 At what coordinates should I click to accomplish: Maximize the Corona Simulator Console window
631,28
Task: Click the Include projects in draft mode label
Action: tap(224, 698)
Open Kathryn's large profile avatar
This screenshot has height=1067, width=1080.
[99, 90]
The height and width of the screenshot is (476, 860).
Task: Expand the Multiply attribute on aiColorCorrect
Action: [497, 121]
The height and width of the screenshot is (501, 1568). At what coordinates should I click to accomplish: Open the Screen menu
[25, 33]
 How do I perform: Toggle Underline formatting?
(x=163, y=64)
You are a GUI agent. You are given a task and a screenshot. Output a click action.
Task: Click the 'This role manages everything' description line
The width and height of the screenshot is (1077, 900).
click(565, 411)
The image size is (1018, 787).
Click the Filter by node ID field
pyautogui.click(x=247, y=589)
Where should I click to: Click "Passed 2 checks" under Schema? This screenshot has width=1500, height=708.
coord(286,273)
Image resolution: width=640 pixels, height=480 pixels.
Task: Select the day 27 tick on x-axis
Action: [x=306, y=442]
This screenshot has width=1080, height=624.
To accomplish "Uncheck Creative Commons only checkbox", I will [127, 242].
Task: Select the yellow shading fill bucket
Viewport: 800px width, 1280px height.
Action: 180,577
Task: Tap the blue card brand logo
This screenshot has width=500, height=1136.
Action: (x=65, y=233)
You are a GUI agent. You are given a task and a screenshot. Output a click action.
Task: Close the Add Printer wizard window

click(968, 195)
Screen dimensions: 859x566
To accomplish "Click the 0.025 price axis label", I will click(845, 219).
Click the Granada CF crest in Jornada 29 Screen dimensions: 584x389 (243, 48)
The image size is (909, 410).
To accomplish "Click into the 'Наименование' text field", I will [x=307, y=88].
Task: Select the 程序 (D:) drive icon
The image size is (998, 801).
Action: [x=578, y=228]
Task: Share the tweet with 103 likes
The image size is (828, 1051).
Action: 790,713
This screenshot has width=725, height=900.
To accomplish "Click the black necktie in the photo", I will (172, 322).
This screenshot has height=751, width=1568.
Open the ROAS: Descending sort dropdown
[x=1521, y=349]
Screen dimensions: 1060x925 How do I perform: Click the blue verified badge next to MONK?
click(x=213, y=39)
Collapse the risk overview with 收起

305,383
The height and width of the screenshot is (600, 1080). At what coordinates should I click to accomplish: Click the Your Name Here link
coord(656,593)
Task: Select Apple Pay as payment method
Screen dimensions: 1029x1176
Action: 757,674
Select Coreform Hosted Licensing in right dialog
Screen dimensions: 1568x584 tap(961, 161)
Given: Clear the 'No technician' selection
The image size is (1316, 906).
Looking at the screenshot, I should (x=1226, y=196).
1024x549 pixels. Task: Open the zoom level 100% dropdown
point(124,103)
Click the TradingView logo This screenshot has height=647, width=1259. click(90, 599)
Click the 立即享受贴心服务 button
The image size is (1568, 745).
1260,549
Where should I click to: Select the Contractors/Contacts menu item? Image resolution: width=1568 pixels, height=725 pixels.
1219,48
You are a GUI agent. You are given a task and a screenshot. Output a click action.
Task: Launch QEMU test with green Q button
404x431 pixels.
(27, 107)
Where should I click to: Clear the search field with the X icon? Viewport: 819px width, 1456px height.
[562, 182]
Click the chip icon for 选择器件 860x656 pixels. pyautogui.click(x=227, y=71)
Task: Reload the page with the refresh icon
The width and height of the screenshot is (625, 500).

Your assignment: Letter for letter, copy all of the entries above.

Exercise result:
 At what coordinates should I click to accomplish: Maximize the Corona Simulator Console window
631,28
Task: Click the Include projects in draft mode label
Action: tap(224, 698)
Open Kathryn's large profile avatar
This screenshot has height=1067, width=1080.
[99, 90]
The height and width of the screenshot is (476, 860).
Task: Expand the Multiply attribute on aiColorCorrect
Action: [497, 121]
The height and width of the screenshot is (501, 1568). At what coordinates should I click to accomplish: Open the Screen menu
[25, 33]
 How do I perform: Toggle Underline formatting?
(x=163, y=64)
You are a GUI agent. You are given a task and a screenshot. Output a click action.
Task: Click the 'This role manages everything' description line
The width and height of the screenshot is (1077, 900).
click(565, 411)
The image size is (1018, 787).
Click the Filter by node ID field
pyautogui.click(x=247, y=589)
Where should I click to: Click "Passed 2 checks" under Schema? This screenshot has width=1500, height=708.
coord(286,273)
Image resolution: width=640 pixels, height=480 pixels.
Task: Select the day 27 tick on x-axis
Action: [x=306, y=442]
This screenshot has width=1080, height=624.
To accomplish "Uncheck Creative Commons only checkbox", I will [127, 242].
Task: Select the yellow shading fill bucket
Viewport: 800px width, 1280px height.
Action: 180,577
Task: Tap the blue card brand logo
This screenshot has width=500, height=1136.
Action: (x=65, y=233)
You are a GUI agent. You are given a task and a screenshot. Output a click action.
Task: Close the Add Printer wizard window

click(968, 195)
Screen dimensions: 859x566
To accomplish "Click the 0.025 price axis label", I will click(845, 219).
Click the Granada CF crest in Jornada 29 Screen dimensions: 584x389 (243, 48)
The image size is (909, 410).
To accomplish "Click into the 'Наименование' text field", I will [x=307, y=88].
Task: Select the 程序 (D:) drive icon
The image size is (998, 801).
Action: [x=578, y=228]
Task: Share the tweet with 103 likes
The image size is (828, 1051).
Action: 790,713
This screenshot has width=725, height=900.
To accomplish "Click the black necktie in the photo", I will (172, 322).
This screenshot has height=751, width=1568.
Open the ROAS: Descending sort dropdown
[x=1521, y=349]
Screen dimensions: 1060x925 How do I perform: Click the blue verified badge next to MONK?
click(x=213, y=39)
Collapse the risk overview with 收起

305,383
The height and width of the screenshot is (600, 1080). At what coordinates should I click to accomplish: Click the Your Name Here link
coord(656,593)
Task: Select Apple Pay as payment method
Screen dimensions: 1029x1176
Action: 757,674
Select Coreform Hosted Licensing in right dialog
Screen dimensions: 1568x584 tap(961, 161)
Given: Clear the 'No technician' selection
The image size is (1316, 906).
Looking at the screenshot, I should (x=1226, y=196).
1024x549 pixels. Task: Open the zoom level 100% dropdown
point(124,103)
Click the TradingView logo This screenshot has height=647, width=1259. click(90, 599)
Click the 立即享受贴心服务 button
The image size is (1568, 745).
1260,549
Where should I click to: Select the Contractors/Contacts menu item? Image resolution: width=1568 pixels, height=725 pixels.
1219,48
You are a GUI agent. You are given a task and a screenshot. Output a click action.
Task: Launch QEMU test with green Q button
404x431 pixels.
(27, 107)
Where should I click to: Clear the search field with the X icon? Viewport: 819px width, 1456px height.
[562, 182]
Click the chip icon for 选择器件 860x656 pixels. pyautogui.click(x=227, y=71)
Task: Reload the page with the refresh icon
The width and height of the screenshot is (625, 500).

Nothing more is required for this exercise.